RECORDS TO PROCESS start

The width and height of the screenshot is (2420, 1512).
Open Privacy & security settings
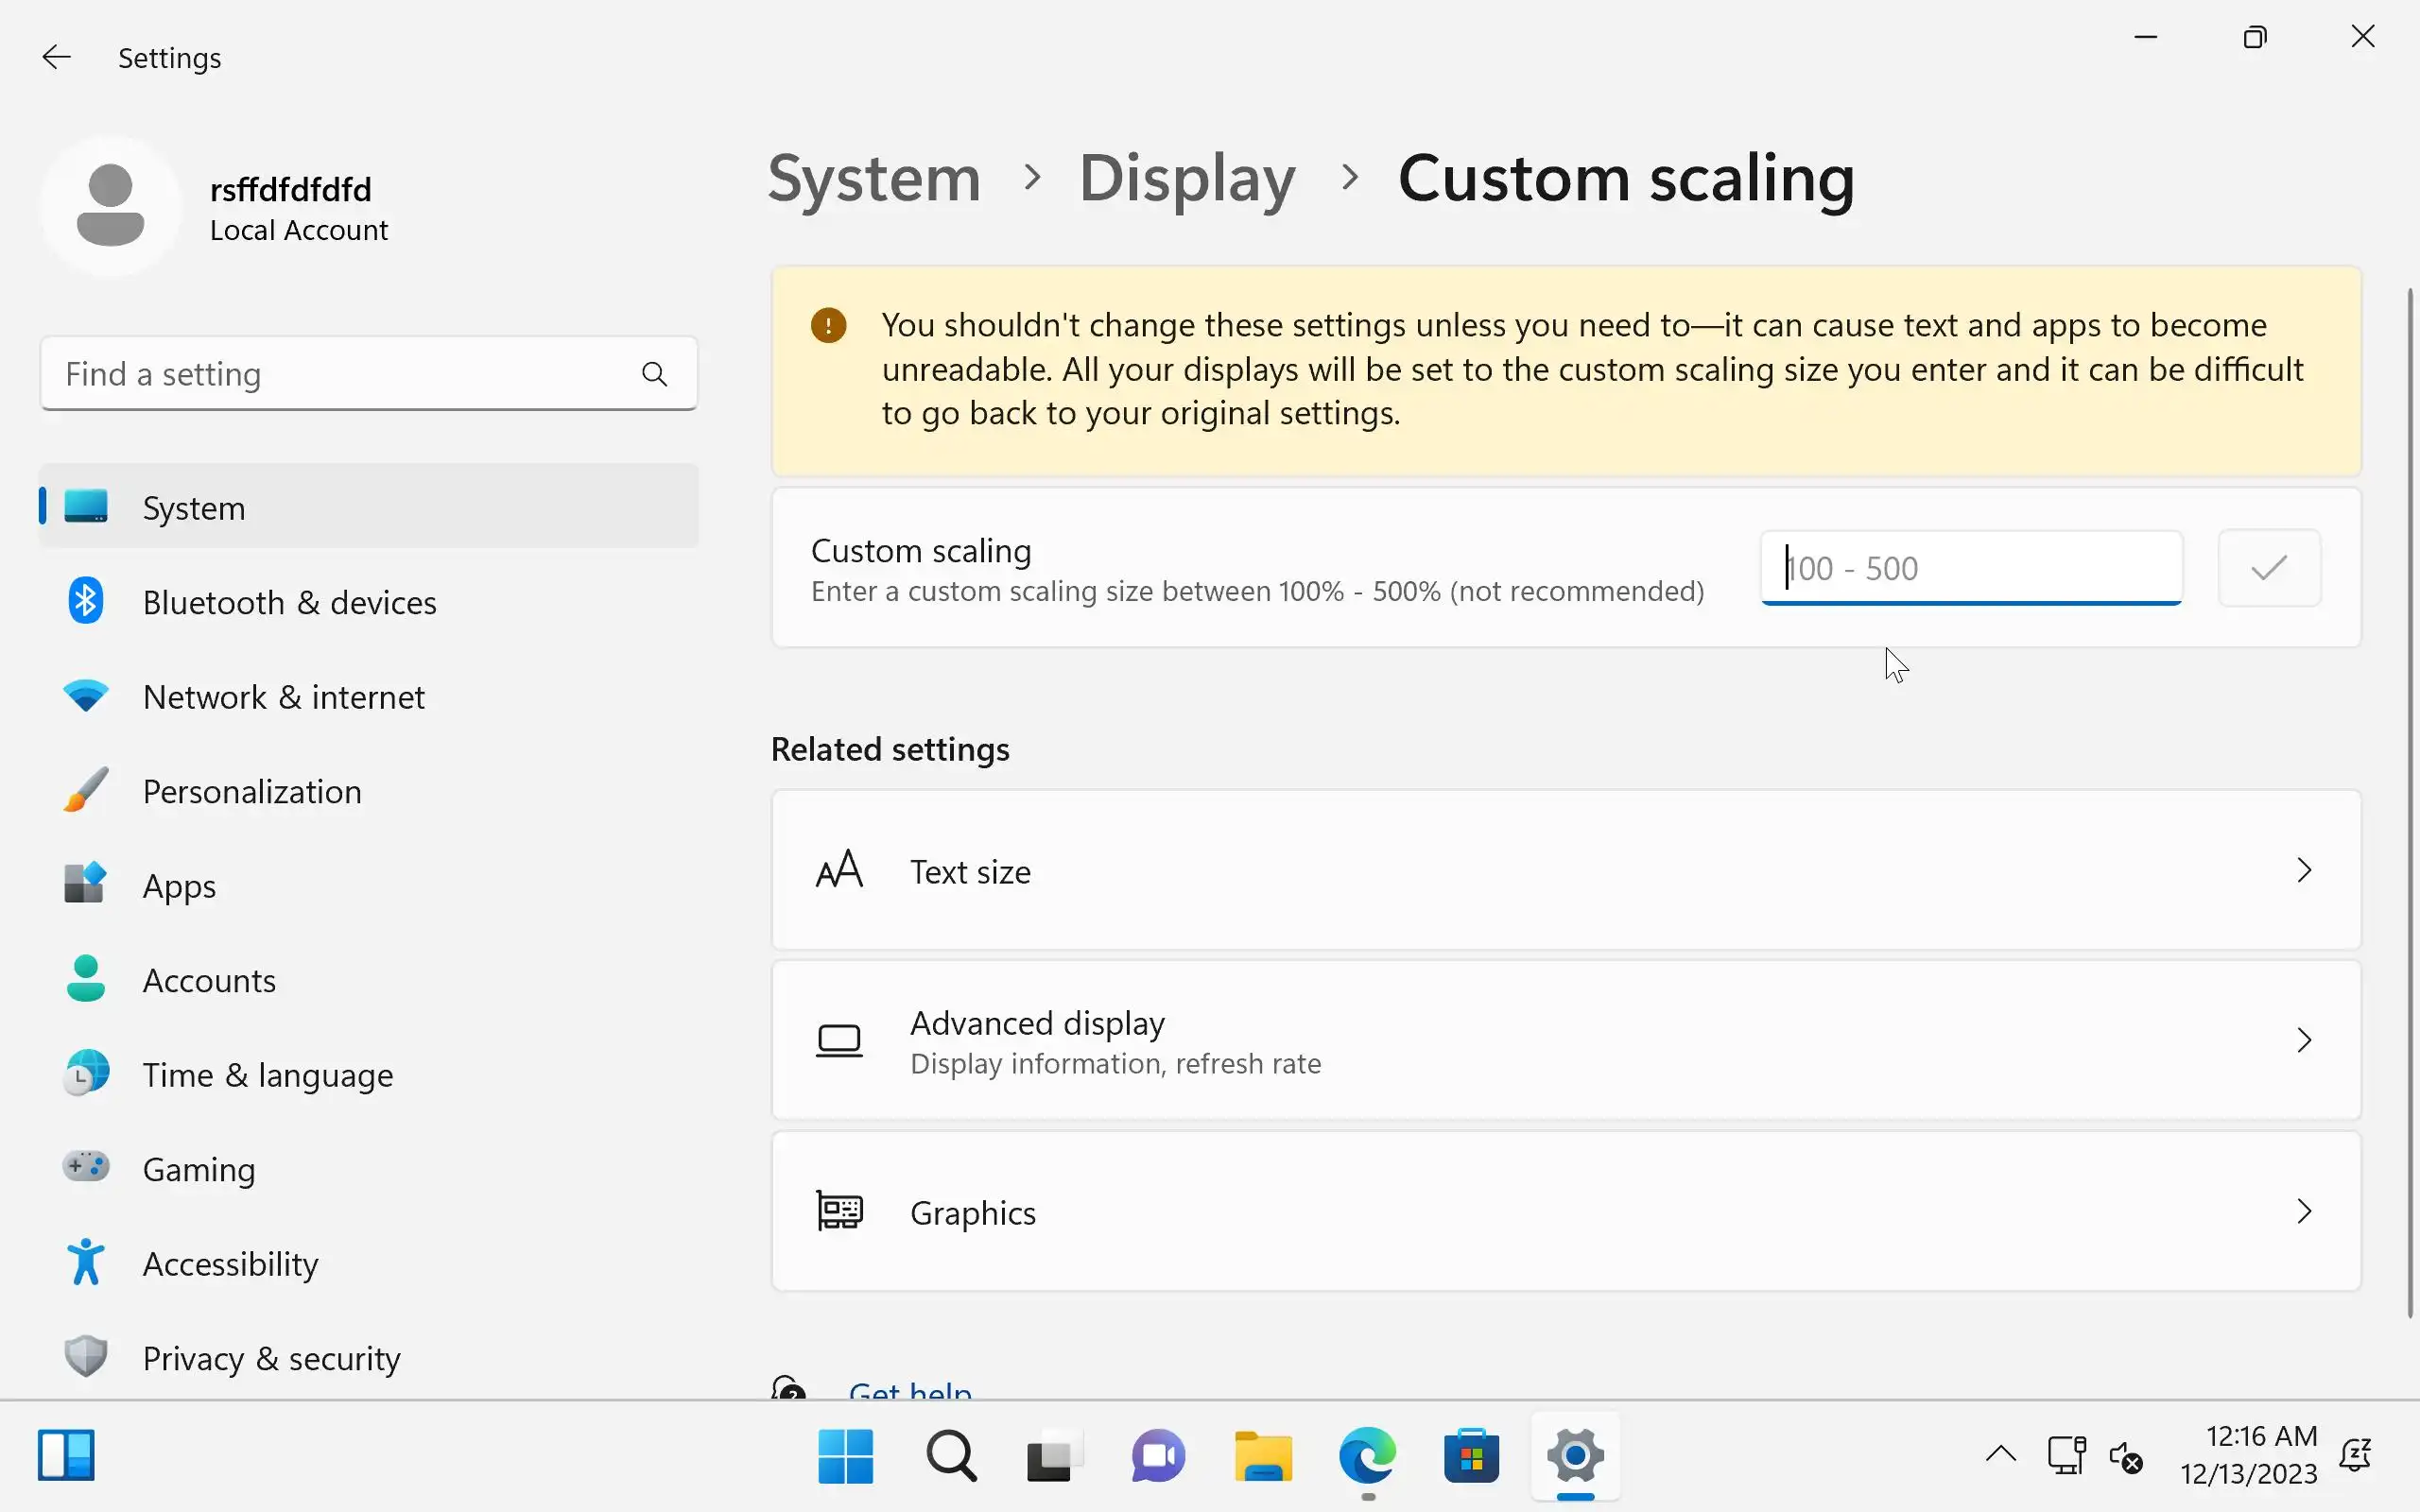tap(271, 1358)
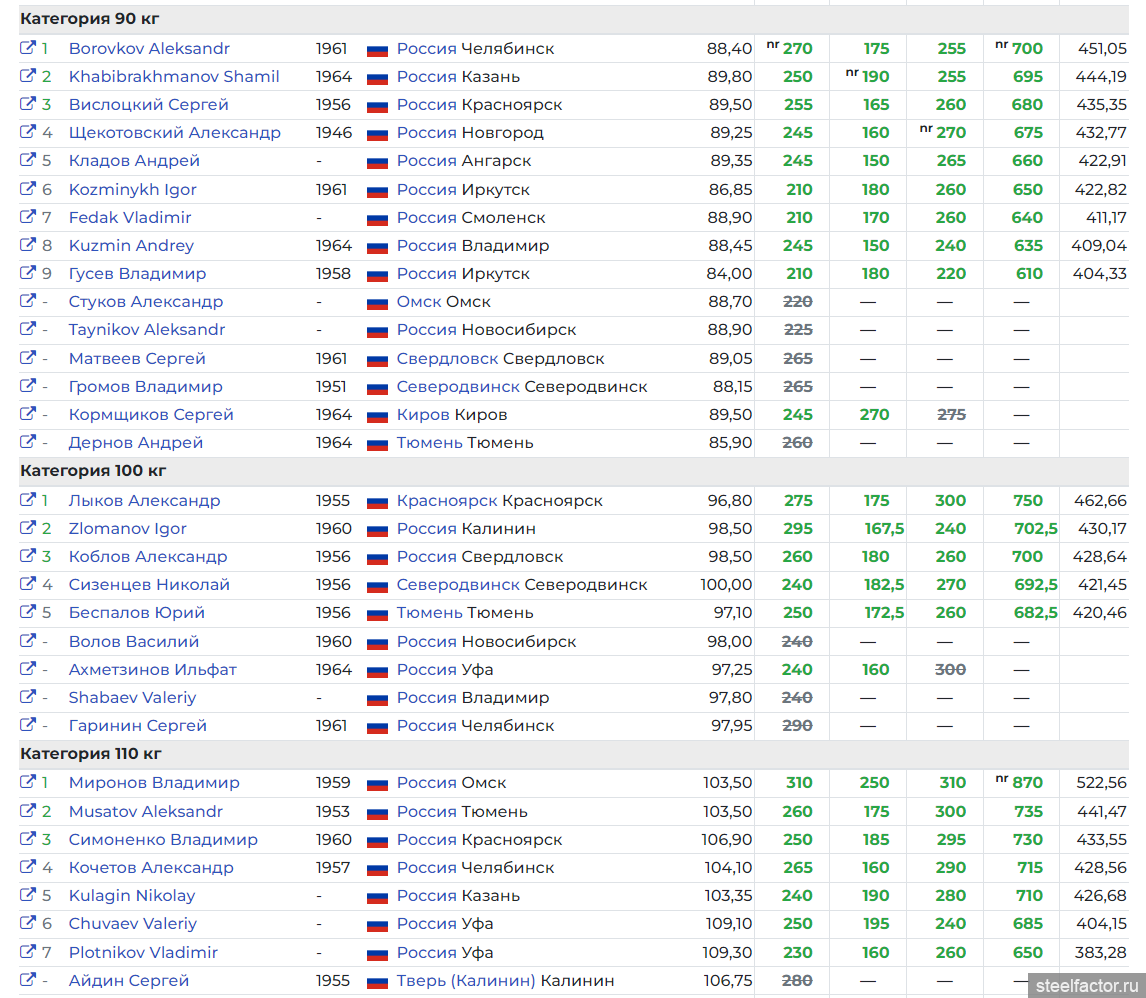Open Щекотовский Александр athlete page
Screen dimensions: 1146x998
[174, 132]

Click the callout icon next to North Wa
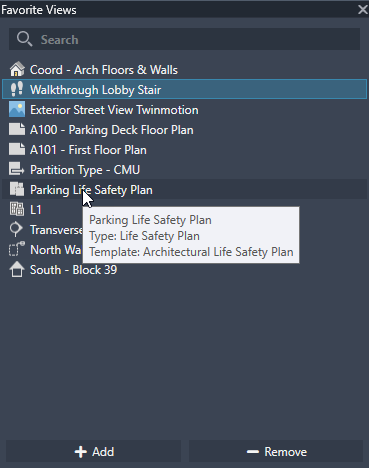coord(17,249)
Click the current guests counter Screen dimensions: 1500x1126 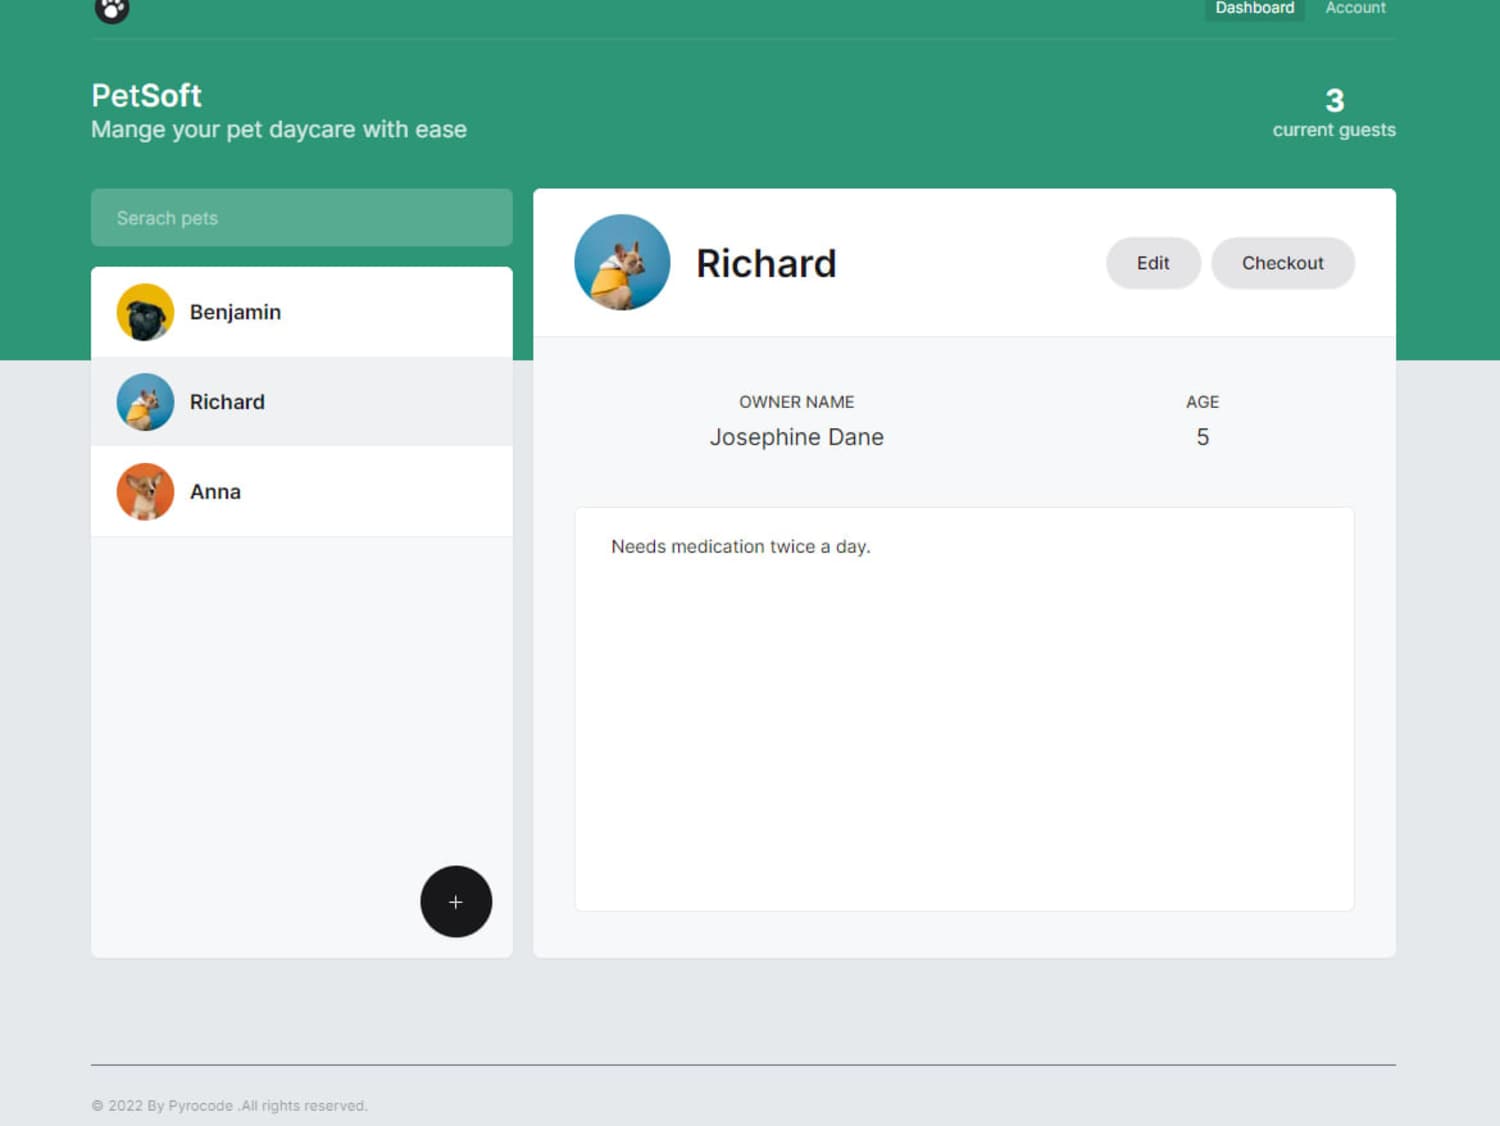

RECORDS TO PROCESS end

Rewrite all the entries above, swapping "Click" for "Select" everywhere it occurs and keeping every other word as it is. Omit the pictures from your answer.

The width and height of the screenshot is (2420, 1512).
Open Privacy & security settings
tap(271, 1358)
Open Щекотовский Александр athlete page
Screen dimensions: 1146x998
[174, 132]

Select the callout icon next to North Wa
coord(17,249)
Select the current guests counter Screen dimensions: 1500x1126 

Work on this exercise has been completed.